La vie est amère lorsqu’on la boit sans sucre
Cette jolie formule, un peu sombre mais tellement bien tournée, on ne sait pas – on ne sait plus – si Bascoulard l’a murmurée souvent. La première fois, c’était devant témoin, spontanément, un jour de grand froid dans l’hiver 1977 ; et l’écho populaire a fait le reste. Peu connu hors du Berry et de sa capitale, l’homme était pourtant un artiste, un illustrateur irremplaçable de la ville de Bourges ; ses dessins font maintenant partie du patrimoine. Une exposition d’une quarantaine de ses œuvres, qui vient de s’achever à la bibliothèque de St-Amand, nous le rappelle opportunément. Elle nous dit aussi que Marcel, né en 1913, aurait eu cent ans cette année, s’il avait vécu assez longtemps ; une bonne occasion d’honorer sa mémoire.
Ceux d’entre nous qui ont vécu à Bourges dans les années cinquante-soixante, forcément, s’en souviennent. On n’oublie pas cet homme-là. Artiste atypique, Bascoulard faisait parfois un peu peur ; à cause de sa silhouette fantomatique, de sa longue blouse grise, crasseuse et déchirée qu’il portait par tous les temps, de son pantalon sombre et négligé, de ses savates éventrées, de ses cheveux longs et sales et de ce regard un peu fou qui animait son visage mal rasé d’une lueur inquiétante. Et savez-vous que parfois les gamins lançaient des cailloux dans son dos ? Que certains commerçants « échangeaient » des dessins qui avaient demandé des heures de travail contre un peu de nourriture ?

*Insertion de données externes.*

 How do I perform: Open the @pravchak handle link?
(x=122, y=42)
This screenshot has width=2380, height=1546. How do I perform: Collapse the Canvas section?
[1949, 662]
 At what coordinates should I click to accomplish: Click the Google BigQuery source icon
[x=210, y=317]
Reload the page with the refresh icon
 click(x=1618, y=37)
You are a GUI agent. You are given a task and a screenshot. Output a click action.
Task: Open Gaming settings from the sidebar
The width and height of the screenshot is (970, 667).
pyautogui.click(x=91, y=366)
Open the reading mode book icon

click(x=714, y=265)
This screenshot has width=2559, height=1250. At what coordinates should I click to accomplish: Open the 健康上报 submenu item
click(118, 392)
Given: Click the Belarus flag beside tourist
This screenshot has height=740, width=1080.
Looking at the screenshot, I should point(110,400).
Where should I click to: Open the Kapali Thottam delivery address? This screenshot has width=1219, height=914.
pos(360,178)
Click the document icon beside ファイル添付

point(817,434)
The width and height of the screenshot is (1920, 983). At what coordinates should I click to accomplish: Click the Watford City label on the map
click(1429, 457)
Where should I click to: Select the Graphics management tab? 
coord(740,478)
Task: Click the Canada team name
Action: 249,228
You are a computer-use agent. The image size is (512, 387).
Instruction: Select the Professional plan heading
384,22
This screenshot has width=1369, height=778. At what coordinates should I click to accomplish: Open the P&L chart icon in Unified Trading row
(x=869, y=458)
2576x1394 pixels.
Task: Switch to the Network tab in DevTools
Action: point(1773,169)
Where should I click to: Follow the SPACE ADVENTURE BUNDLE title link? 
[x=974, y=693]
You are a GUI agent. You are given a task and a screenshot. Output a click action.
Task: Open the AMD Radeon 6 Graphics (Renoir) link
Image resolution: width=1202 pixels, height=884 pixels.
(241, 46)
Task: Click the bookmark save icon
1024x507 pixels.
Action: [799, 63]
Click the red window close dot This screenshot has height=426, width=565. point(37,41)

Aujourd’hui, on a oublié ce mépris. On ne garde que l’artiste et c’est mieux ainsi. Bascoulard avait un sens très sûr de la perspective, il dessinait les monuments de Bourges, surtout la cathédrale, le palais Jacques Cœur et les églises, des rues et des ruelles, des escaliers, des passages et des entrées de cour, des boutiques, des enseignes et des vitrines, mais aussi les champs dénudés autour de la ville, les poteaux électriques, le paysage qui disparaît sous la neige et la voie ferrée qui s’enfuit dans le lointain. On a dit que Bascoulard était juste un « photographe » mais la formule est un peu courte. Sous sa plume et ses pinceaux, on retrouve effectivement la ville et ses environs, tels qu’ils étaient des années trente aux années soixante. Mais le dessin est si minutieux, la finesse des détails est si accentuée que l’œuvre a beaucoup plus de relief qu’une simple photographie. Et puis, les rues sont vides ou presque ; les silhouettes humaines sont rares et juste esquissées, les automobiles sont absentes, les animaux ne sont pas dans les champs… Pourtant la vie est là : les volets sont ouverts, les fenêtres sont éclairées, les vitrines ont été agencées et, au bord de la rivière, maisons et jardins bâtis en harmonie se reflètent dans l’eau. Il y a donc bien un « style Bascoulard » qui s’écarte d’une description fidèle, strictement figurative, une vue animée par le relief étonnant des constructions de l’homme lorsque l’homme est absent.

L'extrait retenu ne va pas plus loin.